Six years had passed since I landed here, and the world that came before is as distant as the memory of childhood. Now I have friends I can speak to about the Jew within me. Now, when I think of Judaism, I no longer see just the Holocaust. I have a language, I have new music, I have new literature, culture, a country with a lot of problems, but also with a future. I even have a soccer team (Hapoel Jerusalem). My old identity has broken off like a dry twig; a new identity was born, and the noise is that of an egg being cracked open.

By the time Hebrew began rolling off my tongue, I finally understood that there was no need to worry about being a Jew as I did then, in the Diaspora, in Florence. There is one place where my Jewish identity and culture are well-preserved, and even though the most active institution in our community is the nursing home, and even though my grandfather was a Holocaust survivor and it was always made clear to me that my fate was to continue the tradition, there's no need to worry too much, because Israel exists. There is a home for Jewish culture and for Jews themselves. It's something that's self-evident and not always appreciated by those born in it - an astonishing fact, and the most precious of all, for those who come from the outside.

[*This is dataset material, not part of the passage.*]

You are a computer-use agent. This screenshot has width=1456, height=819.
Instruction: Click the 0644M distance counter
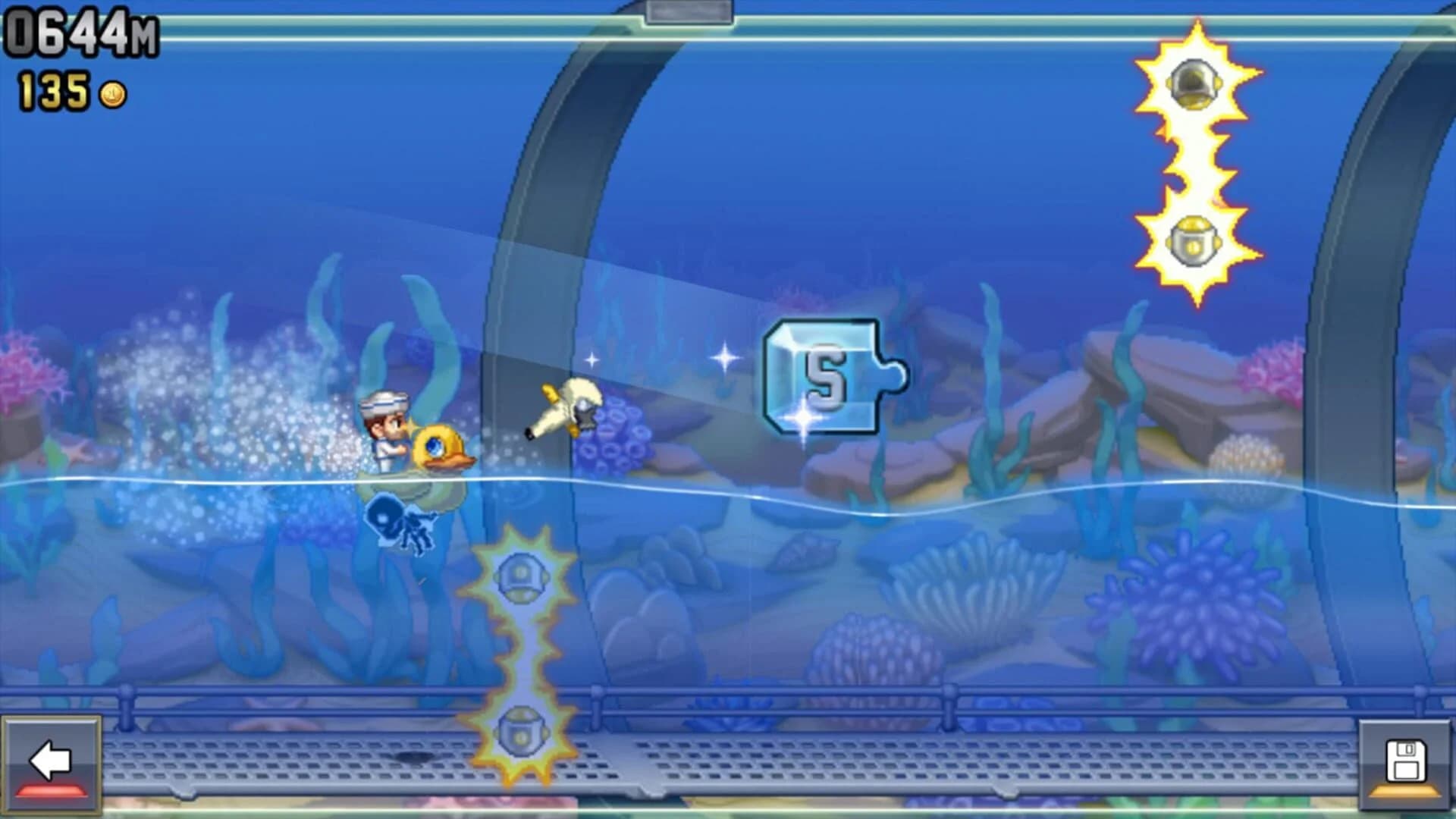pyautogui.click(x=80, y=30)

After six years of discovery, self-formation and a lot of fun, I returned to Italy. I decided to go back and work in my family's publishing house, which brings out books on Jewish topics. I didn't want this enterprise, a wellspring of Jewish culture, to stop carrying out its important mission. I chose - and the decision was not easy - to be near the publishing and far from Israel. At least, I tell myself, we are also a Zionist enterprise. True, it's a small publishing house, but it will always be home to Jewish books. In order to retain a tighter connection with Israel and with Hebrew, I am editing a series of Israeli books and translating some of them.

Upon my return to Italy, I felt the need to put all the experiences I underwent in Israel into a book. Through writing, I wanted to organize everything within myself, and perhaps explain to others what the State of Israel is and its significance to the Jews. The book is called "Mentre la citta bruciava" ("While the City Burned"). That is a sentence from my grandfather, whom I never knew. But according to my father's stories, every night at dinner, my grandfather would say: "When I write my autobiography, I'll begin it like this: 'I was born on a train while the city burned.'" He never got the chance to write it.

Now I present the book at all kinds of events and in schools. Through my own personal experience, I try to transmit to young people my perspective on Israel's importance as a Jewish state, the only place in which the future of the Jews is assured.

Do they understand? Do they identify and immediately turn into supporters of Israel, despite all the defamation of the state that they have heard from all sides? I have my methods. Readers have asked me many times: Do you feel more Israeli or more Italian? I respond that that's not the right question. Just as man is one, so, too, his identity is one and cannot be divided into parts or weighed.

Think of a blender that is always turning, grinding and whirling. That is what identity is like. It is made of many components that we throw into it day after day, and each of them contributes to the identity, enriches it and turns a person into who he is. In my case, I am an Italian, a Diaspora Jew, an Israeli and many other things. All these contribute to my identity, and I am a mixture; it's that simple.

Other times they ask me: Why did you return to Italy if you had it so good in Israel? And I respond that ideas are in the head, not on the ground. I tell them that now, now that Israel has freed me from the problematic nature of being a Jew and now that I have become convinced that there is no more need to worry about my survival as a Jew, now I feel like a citizen of the world, and only circumstances determine my location.

But inside, something is screeching and I hear a whisper: You little liar! If you didn't love your books so much, you would now be sitting in a garden beneath the Jerusalem sun.

What can you do? Life is luck and choice. Apparently, they won't let me light a torch on Independence Day. I come out of the shower, towel myself down and sing: "I want to go back to my best days..." - in Israel.

The author is a publisher from Florence.